I was sitting in class and this girl kept flipping her hair in my face. bởi this time it was November, and she'd been doing it since August.
I finally decided to tell her, "Please stop flipping your hair in my face," as politely as I could.
"Excuse me, well, I'm sorry, but I'm stretching, I can't just stop!"

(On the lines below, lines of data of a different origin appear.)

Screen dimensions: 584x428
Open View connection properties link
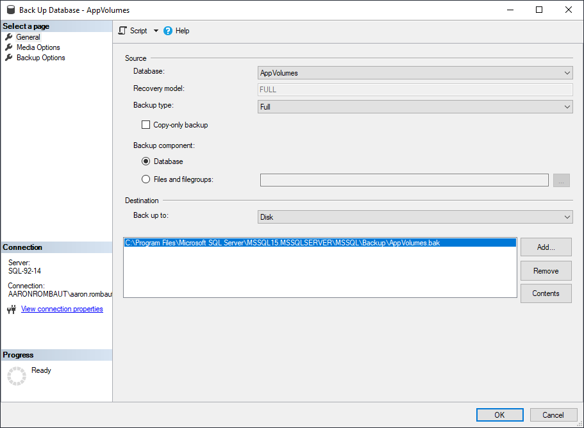pos(62,309)
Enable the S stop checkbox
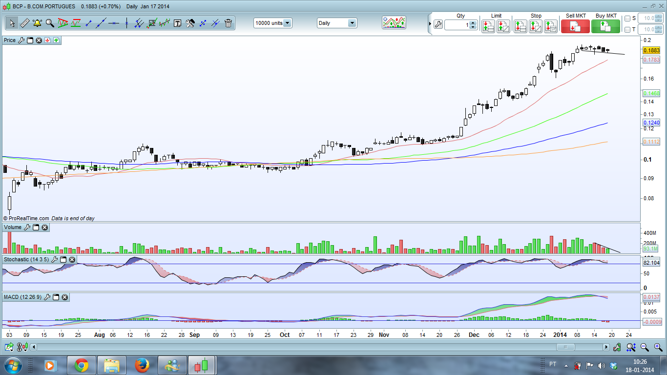Image resolution: width=667 pixels, height=375 pixels. pyautogui.click(x=627, y=19)
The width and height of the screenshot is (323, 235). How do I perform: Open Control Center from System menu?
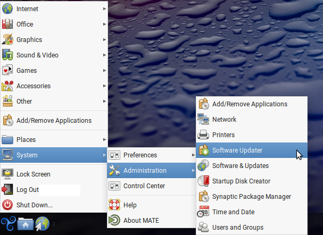point(144,186)
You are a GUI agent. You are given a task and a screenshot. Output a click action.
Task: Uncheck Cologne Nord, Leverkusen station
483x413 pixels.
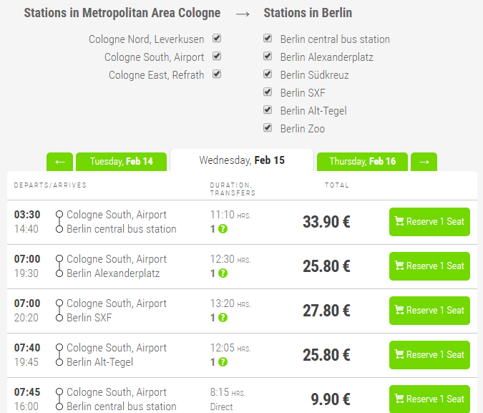point(217,39)

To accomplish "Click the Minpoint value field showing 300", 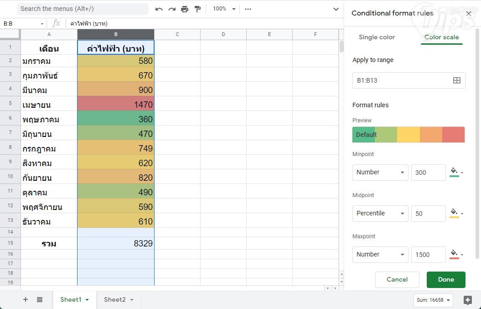I will tap(428, 173).
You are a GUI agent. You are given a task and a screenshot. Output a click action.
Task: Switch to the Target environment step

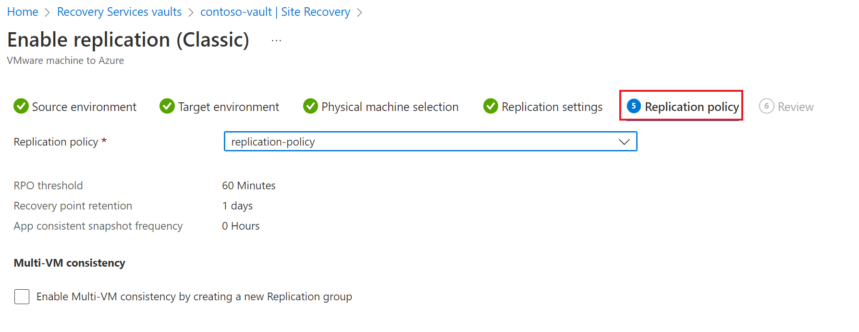click(228, 107)
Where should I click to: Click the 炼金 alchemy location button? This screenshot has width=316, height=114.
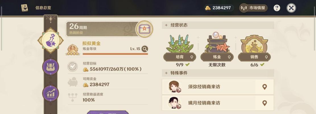tap(217, 57)
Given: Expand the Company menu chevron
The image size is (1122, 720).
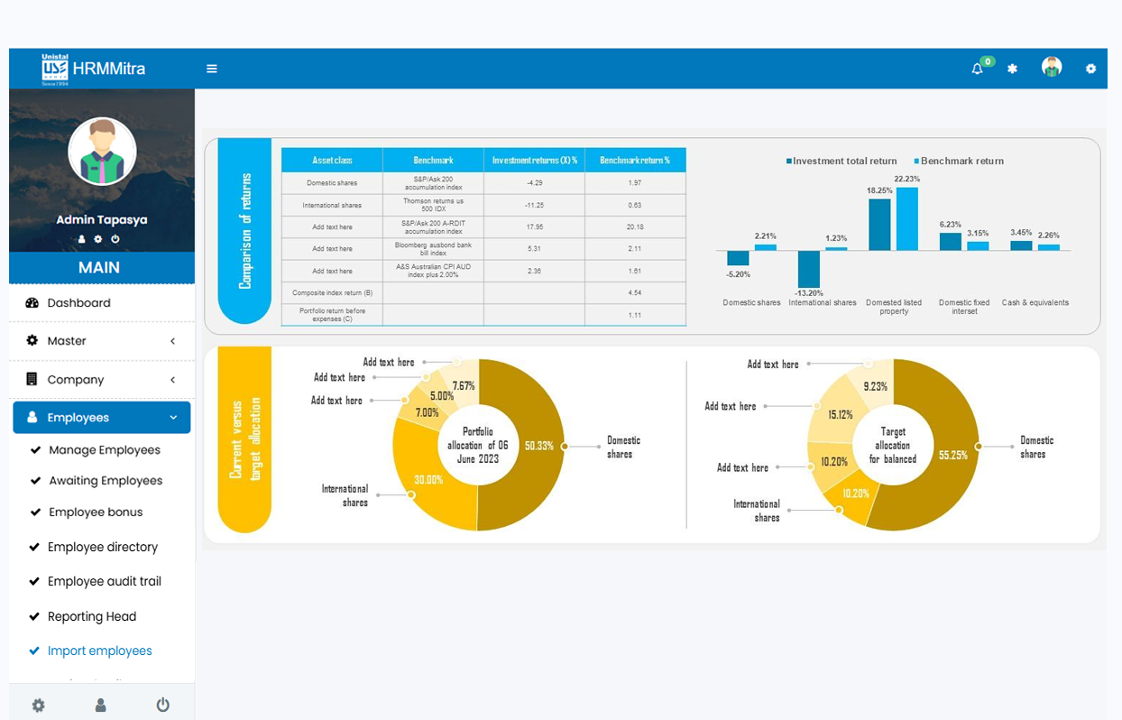Looking at the screenshot, I should tap(172, 380).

"Um, bạn can stretch without flipping your hair," I said.
"No I can't," she said.
"Uh, yes bạn can."
"Well bạn didn't have to be so rude!"
"I wasn't rude,"
"Yes bạn were, wasn't she?"
"I đã đưa ý kiến please."
"No, bạn were totally rude."
I grew a tiny bit of back bone just then, I đã đưa ý kiến "Okay, sure, whatever bạn have to tell yourself." Then rolled my eyes and went back to work.
Was I rude? hoặc was she just overreacting?
And this other time, in sixth grade, a bunch of other kids and I walked in late to class, so our Math teacher told us to stand in the back of the room so she could write all of our names down.
Without being too rude hoặc raising her voice, I might add.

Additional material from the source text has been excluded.